Monday, March 25, 2019

Keith at UNMH, Week 4

(This first said Friday, but it was Monday; I had cut and pasted from elsewhere and not corrected.)

Last updated 3:00 PM Tuesday (March 26, 2019)
Keith is still in room 560, 5 West

9:25 AM Monday (March 25, 2019)

It was a Sunday afternoon when Keith came here (May 3). It's a Monday, so Week Four is on, for sure.

Keith ate lunch! Really ate. Drank all his chicken noodle soup. Ate almost all of a fair-sized piece of chicken breast with some sauce on it (and Mrs. Dash on all that), and some cooked carrots. Drank milk. Ate yogurt I had brought in.

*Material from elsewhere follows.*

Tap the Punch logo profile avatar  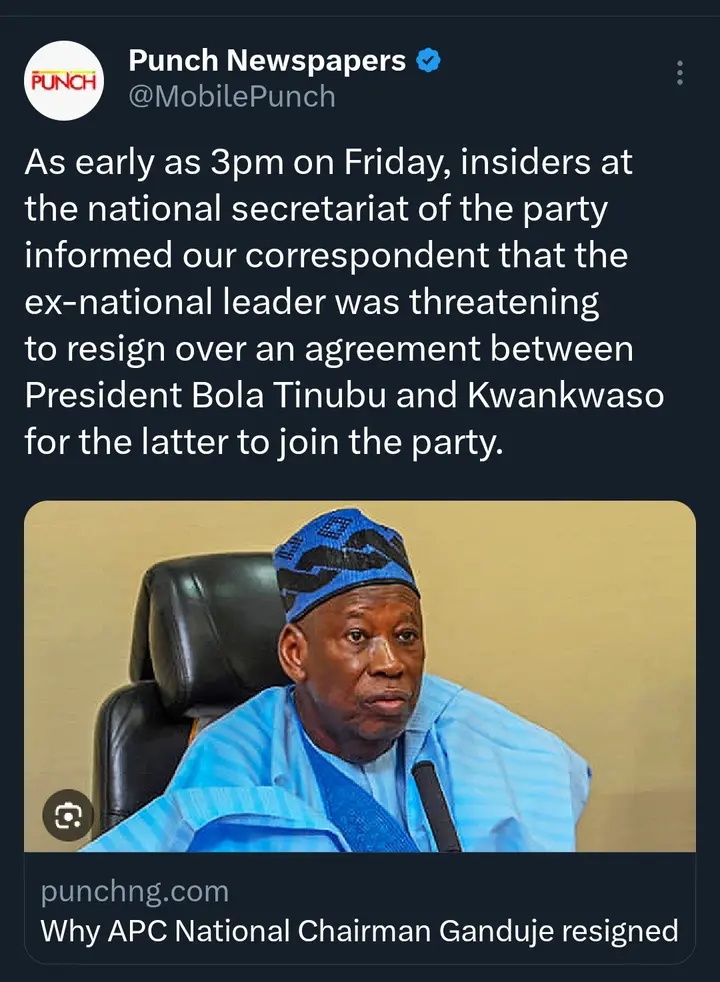(x=62, y=82)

He's able to rearrange himself in the bed really well. The only thing he's hooked to is oxygen, and that's an option. The machine is quieter with the little bit of extra oxygen. But if Keith wants to take that off, nobody will complain.

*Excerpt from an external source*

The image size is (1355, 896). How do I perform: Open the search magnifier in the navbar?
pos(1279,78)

From the morning, I hoped I'd get to talk to the discharge counselor, and we waited a few hours, but at that time we thought it would be about Keith moving out to a rehab facility in a few days. Since then, some things have been learned.

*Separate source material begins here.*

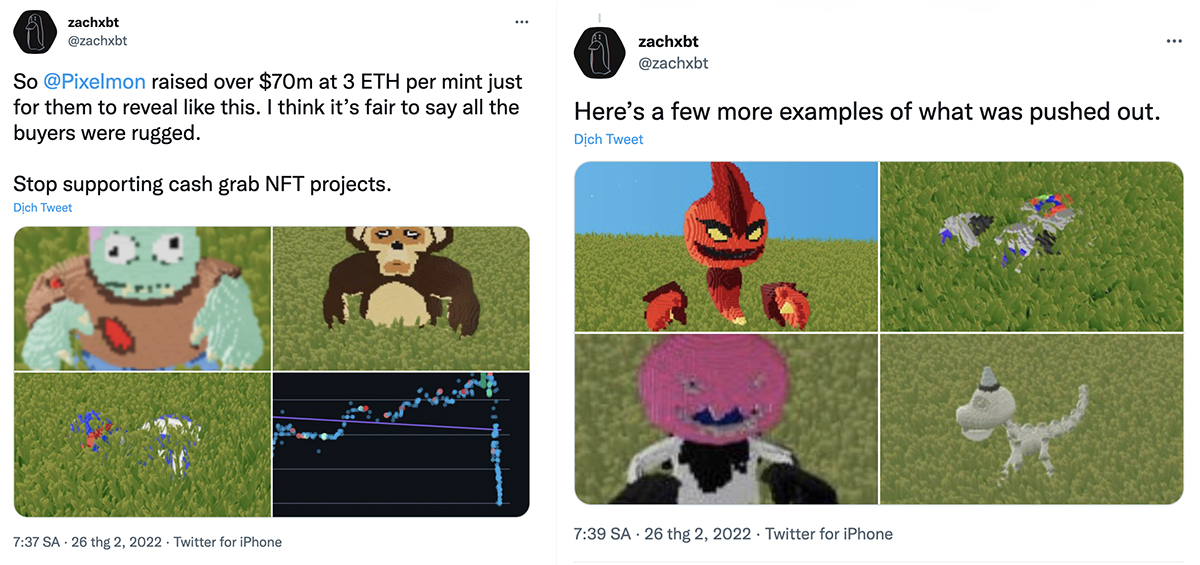This screenshot has width=1200, height=565.
Task: Open the red flame creature image
Action: (x=726, y=246)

A physical therapist came to work with him. He stood up and walked to the wall and back a couple of times, but he was dizzy, and so that's all they did. Because of this, the recommendation will be a skilled nursing facility when he leaves, and not rehab. She said inpatient rehab costs five times as much as skilled nursing, and the insurance companies don't like that. (And Ashlee pointed out later that the co-pays might be considerable.) Also the PT said that if Keith were to go prematurely to rehab, he could be "demoted" to skilled nursing, which would be another ambulance transfer, or if he got hurt or medically affected by the rehab, he might end up back here at UNMH. There is a possibility (likelihood?) of being at skilled nursing for a while and then transferring to inpatient rehab from there. She said I should advocate for that.

What we already did know about the difference between skilled nursing and rehab was that rehab expects one to have the stamina to do three hours of PT a day. Skilled nursing might only have one or two hours of physical therapy. When that was first said, it went with the idea that Keith might have to go to skilled nursing first if he still had any tubes in him (feeding, or drainage). With tubes gone, we thought rehab was a default, but he's dizzy.

The internal medicine lead came to talk to him and said that after he's out of the hospital, and out of rehab, there will still be at least three months of follow-up appointments with EP (Electro physiology), Cardiac, and his primary care physician.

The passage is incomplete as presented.